• Records for the task:
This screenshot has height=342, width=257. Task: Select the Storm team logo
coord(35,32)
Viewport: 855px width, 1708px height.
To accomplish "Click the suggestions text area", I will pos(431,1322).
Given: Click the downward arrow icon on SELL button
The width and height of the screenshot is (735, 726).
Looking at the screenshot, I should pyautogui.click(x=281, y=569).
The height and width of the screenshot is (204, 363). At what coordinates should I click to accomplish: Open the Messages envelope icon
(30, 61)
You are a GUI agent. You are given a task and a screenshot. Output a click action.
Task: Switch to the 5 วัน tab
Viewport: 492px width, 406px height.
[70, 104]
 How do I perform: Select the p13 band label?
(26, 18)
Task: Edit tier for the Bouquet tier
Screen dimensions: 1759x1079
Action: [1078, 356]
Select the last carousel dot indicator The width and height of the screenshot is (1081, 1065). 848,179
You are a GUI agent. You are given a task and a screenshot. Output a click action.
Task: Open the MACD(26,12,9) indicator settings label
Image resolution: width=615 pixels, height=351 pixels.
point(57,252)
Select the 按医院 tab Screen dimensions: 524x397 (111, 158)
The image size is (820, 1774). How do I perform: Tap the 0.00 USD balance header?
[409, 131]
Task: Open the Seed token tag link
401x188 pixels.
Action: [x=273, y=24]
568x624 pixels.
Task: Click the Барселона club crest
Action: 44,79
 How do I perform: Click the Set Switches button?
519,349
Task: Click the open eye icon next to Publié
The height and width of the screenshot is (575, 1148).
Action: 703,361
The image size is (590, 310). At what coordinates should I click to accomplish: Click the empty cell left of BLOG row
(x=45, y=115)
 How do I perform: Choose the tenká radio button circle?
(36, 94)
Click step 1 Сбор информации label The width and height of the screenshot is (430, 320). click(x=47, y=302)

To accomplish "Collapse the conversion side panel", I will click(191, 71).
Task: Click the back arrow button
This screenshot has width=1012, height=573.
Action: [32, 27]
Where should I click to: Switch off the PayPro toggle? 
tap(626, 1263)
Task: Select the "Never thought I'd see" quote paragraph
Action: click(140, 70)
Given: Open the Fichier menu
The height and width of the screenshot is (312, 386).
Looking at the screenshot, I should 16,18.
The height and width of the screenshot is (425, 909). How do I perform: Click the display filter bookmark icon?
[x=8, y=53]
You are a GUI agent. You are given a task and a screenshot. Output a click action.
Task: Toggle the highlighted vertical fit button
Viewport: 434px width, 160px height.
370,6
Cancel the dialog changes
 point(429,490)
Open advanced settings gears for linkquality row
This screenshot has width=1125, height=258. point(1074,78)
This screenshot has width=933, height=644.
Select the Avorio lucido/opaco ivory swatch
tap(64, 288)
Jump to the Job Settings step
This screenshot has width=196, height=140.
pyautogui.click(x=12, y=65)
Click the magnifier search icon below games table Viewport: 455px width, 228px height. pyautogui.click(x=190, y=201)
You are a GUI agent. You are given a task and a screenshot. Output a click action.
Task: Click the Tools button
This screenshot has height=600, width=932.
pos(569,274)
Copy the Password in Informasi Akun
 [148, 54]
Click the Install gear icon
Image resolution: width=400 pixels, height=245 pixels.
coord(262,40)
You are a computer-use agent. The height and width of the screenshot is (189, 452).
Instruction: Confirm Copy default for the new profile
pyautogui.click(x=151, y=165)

• What you have to do: What is needed is a word-for-word copy of all the entries.

• Solution for this exercise:
This screenshot has height=342, width=257. Task: Select the Storm team logo
coord(35,32)
Viewport: 855px width, 1708px height.
To accomplish "Click the suggestions text area", I will pos(431,1322).
Given: Click the downward arrow icon on SELL button
The width and height of the screenshot is (735, 726).
Looking at the screenshot, I should pyautogui.click(x=281, y=569).
The height and width of the screenshot is (204, 363). At what coordinates should I click to accomplish: Open the Messages envelope icon
(30, 61)
You are a GUI agent. You are given a task and a screenshot. Output a click action.
Task: Switch to the 5 วัน tab
Viewport: 492px width, 406px height.
[70, 104]
 How do I perform: Select the p13 band label?
(26, 18)
Task: Edit tier for the Bouquet tier
Screen dimensions: 1759x1079
Action: [1078, 356]
Select the last carousel dot indicator The width and height of the screenshot is (1081, 1065). 848,179
You are a GUI agent. You are given a task and a screenshot. Output a click action.
Task: Open the MACD(26,12,9) indicator settings label
Image resolution: width=615 pixels, height=351 pixels.
point(57,252)
Select the 按医院 tab Screen dimensions: 524x397 (111, 158)
The image size is (820, 1774). How do I perform: Tap the 0.00 USD balance header?
[409, 131]
Task: Open the Seed token tag link
401x188 pixels.
Action: [x=273, y=24]
568x624 pixels.
Task: Click the Барселона club crest
Action: 44,79
 How do I perform: Click the Set Switches button?
519,349
Task: Click the open eye icon next to Publié
The height and width of the screenshot is (575, 1148).
Action: 703,361
The image size is (590, 310). At what coordinates should I click to accomplish: Click the empty cell left of BLOG row
(x=45, y=115)
 How do I perform: Choose the tenká radio button circle?
(36, 94)
Click step 1 Сбор информации label The width and height of the screenshot is (430, 320). click(x=47, y=302)

To accomplish "Collapse the conversion side panel", I will click(191, 71).
Task: Click the back arrow button
This screenshot has width=1012, height=573.
Action: [32, 27]
Where should I click to: Switch off the PayPro toggle? 
tap(626, 1263)
Task: Select the "Never thought I'd see" quote paragraph
Action: click(140, 70)
Given: Open the Fichier menu
The height and width of the screenshot is (312, 386).
Looking at the screenshot, I should 16,18.
The height and width of the screenshot is (425, 909). How do I perform: Click the display filter bookmark icon?
[x=8, y=53]
You are a GUI agent. You are given a task and a screenshot. Output a click action.
Task: Toggle the highlighted vertical fit button
Viewport: 434px width, 160px height.
370,6
Cancel the dialog changes
 point(429,490)
Open advanced settings gears for linkquality row
This screenshot has width=1125, height=258. point(1074,78)
This screenshot has width=933, height=644.
Select the Avorio lucido/opaco ivory swatch
tap(64, 288)
Jump to the Job Settings step
This screenshot has width=196, height=140.
pyautogui.click(x=12, y=65)
Click the magnifier search icon below games table Viewport: 455px width, 228px height. pyautogui.click(x=190, y=201)
You are a GUI agent. You are given a task and a screenshot. Output a click action.
Task: Click the Tools button
This screenshot has height=600, width=932.
pos(569,274)
Copy the Password in Informasi Akun
 [148, 54]
Click the Install gear icon
Image resolution: width=400 pixels, height=245 pixels.
coord(262,40)
You are a computer-use agent. The height and width of the screenshot is (189, 452).
Instruction: Confirm Copy default for the new profile
pyautogui.click(x=151, y=165)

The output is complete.